[START OF Source data]

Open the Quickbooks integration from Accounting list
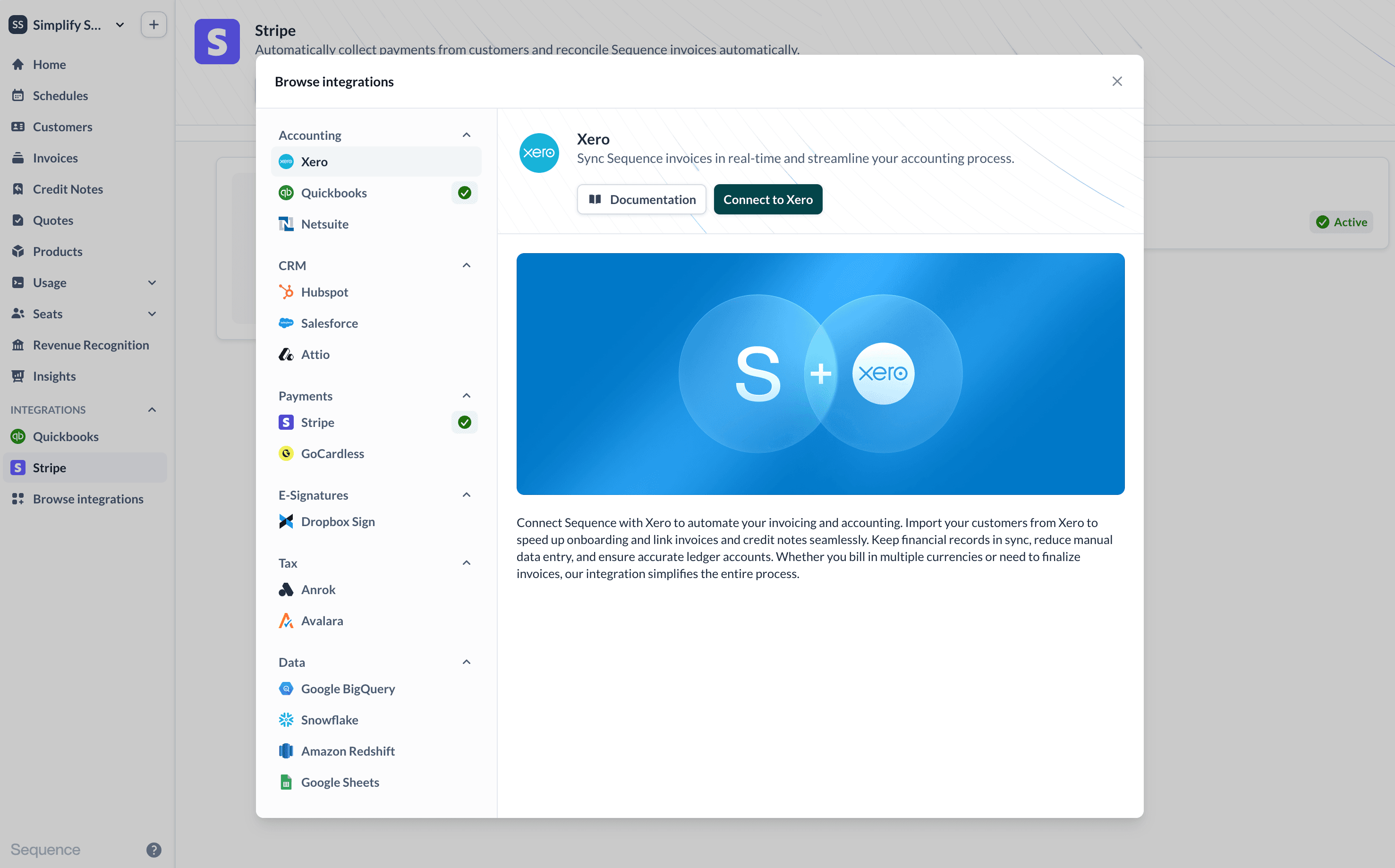coord(334,192)
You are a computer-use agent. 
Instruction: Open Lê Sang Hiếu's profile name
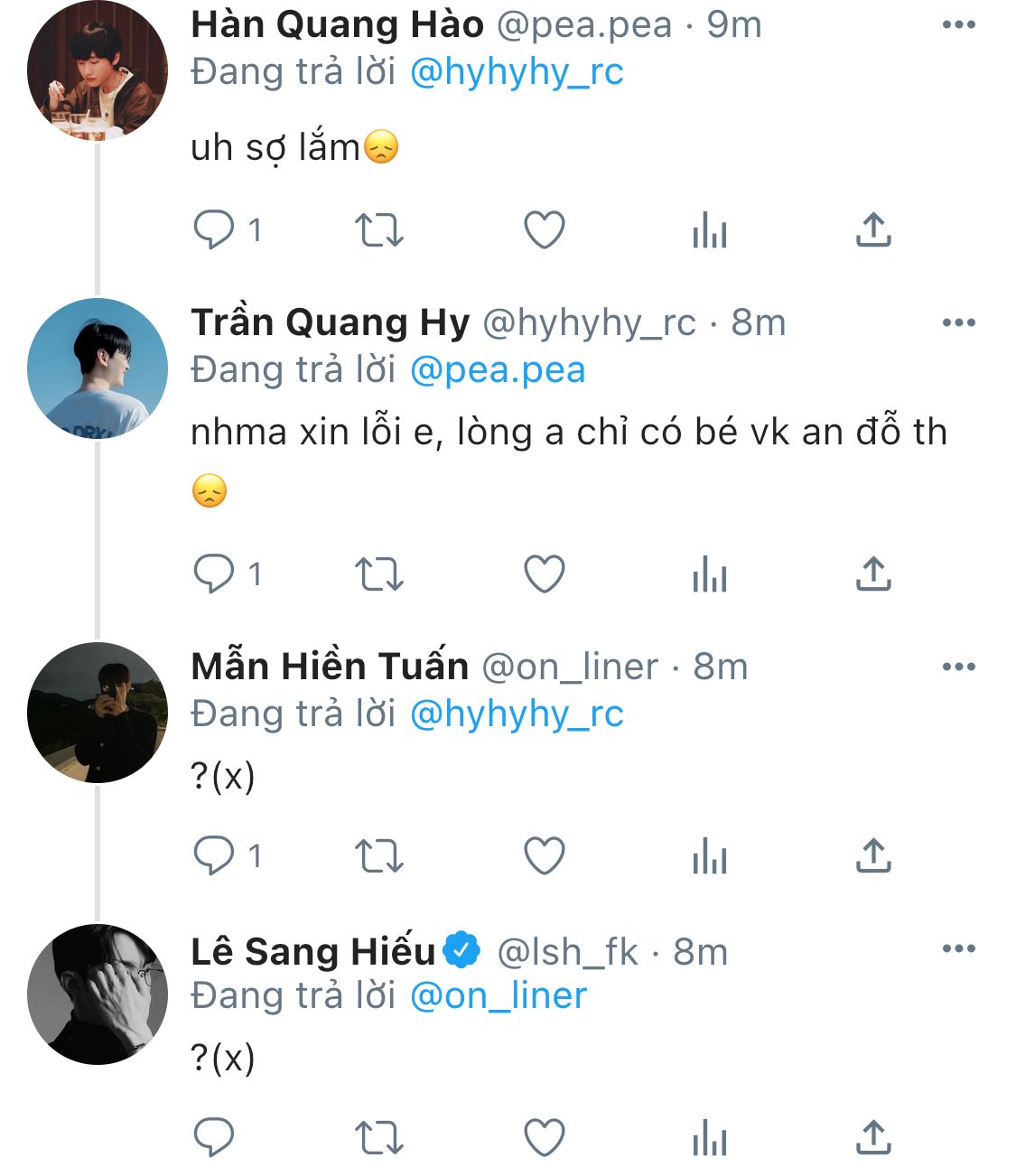(313, 951)
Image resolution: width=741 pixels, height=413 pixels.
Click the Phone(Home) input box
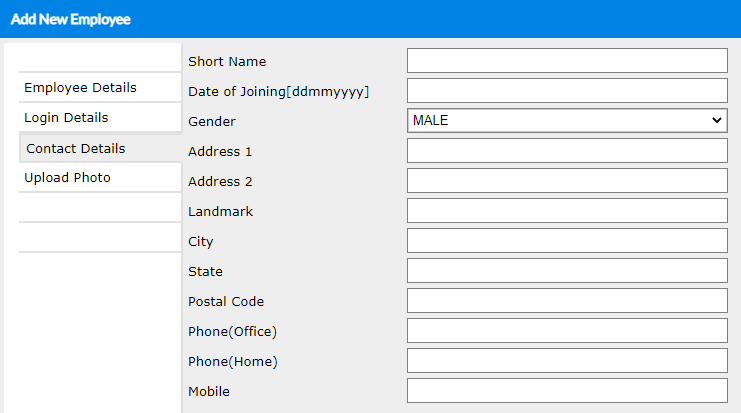pyautogui.click(x=566, y=360)
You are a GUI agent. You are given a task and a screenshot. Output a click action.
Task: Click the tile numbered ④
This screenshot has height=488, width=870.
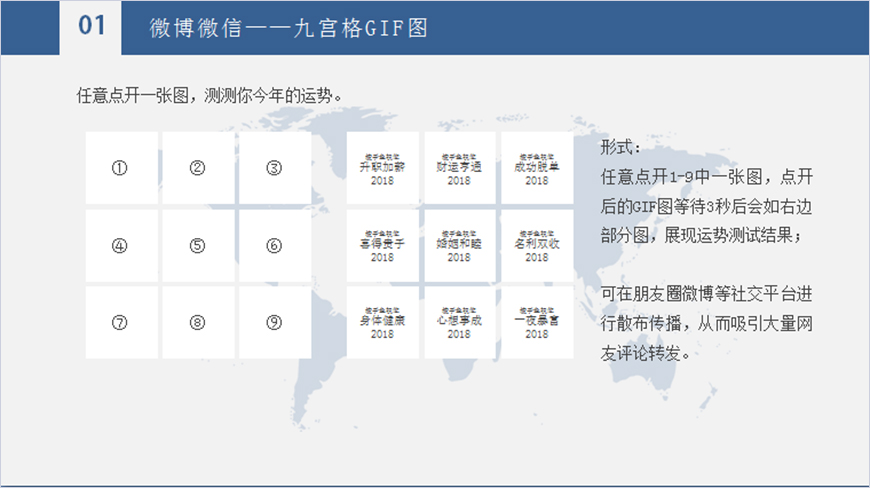[x=121, y=245]
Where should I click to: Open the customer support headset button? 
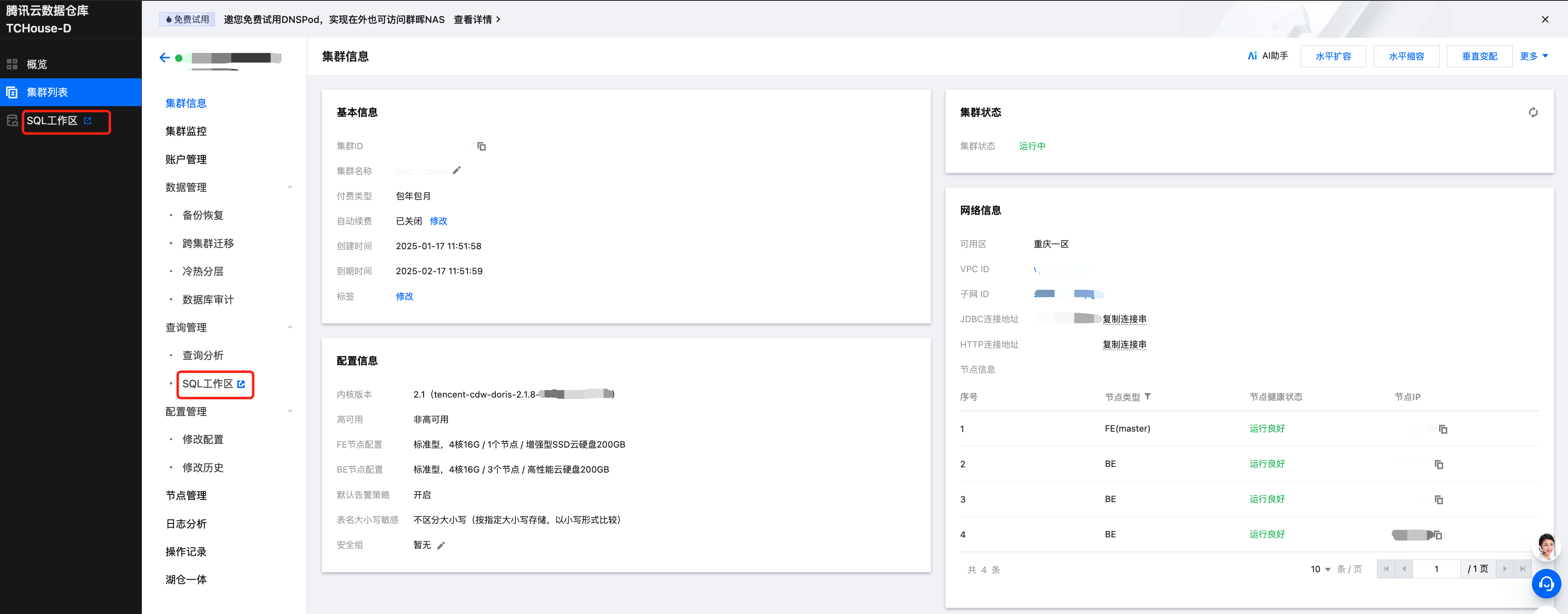[1546, 584]
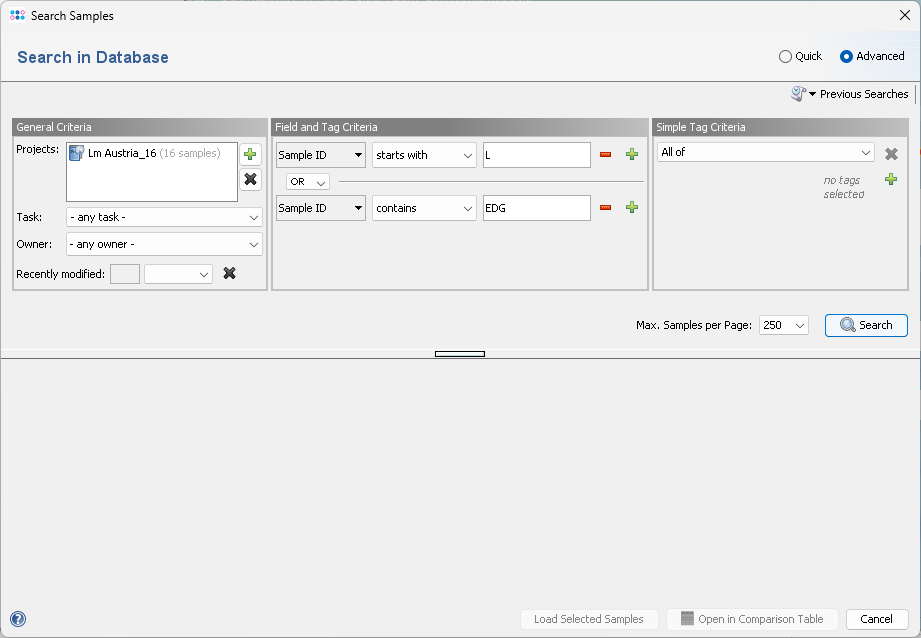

[END OF Source data]

**Written problem:**
Swap "Open" for "Launch" everywhere in the material above and write it out again with nothing else changed. Leave out the pictures.

**Result:**
Launch the Quickbooks integration from Accounting list
coord(334,192)
You are a computer-use agent. 
Instruction: Launch Lê Sang Hiếu's profile name
(313, 951)
Image resolution: width=741 pixels, height=413 pixels.
Click the Phone(Home) input box
pyautogui.click(x=566, y=360)
You are a GUI agent. You are given a task and a screenshot. Output a click action.
Task: Click the tile numbered ④
This screenshot has height=488, width=870.
[x=121, y=245]
Where should I click to: Launch the customer support headset button? 
[1546, 584]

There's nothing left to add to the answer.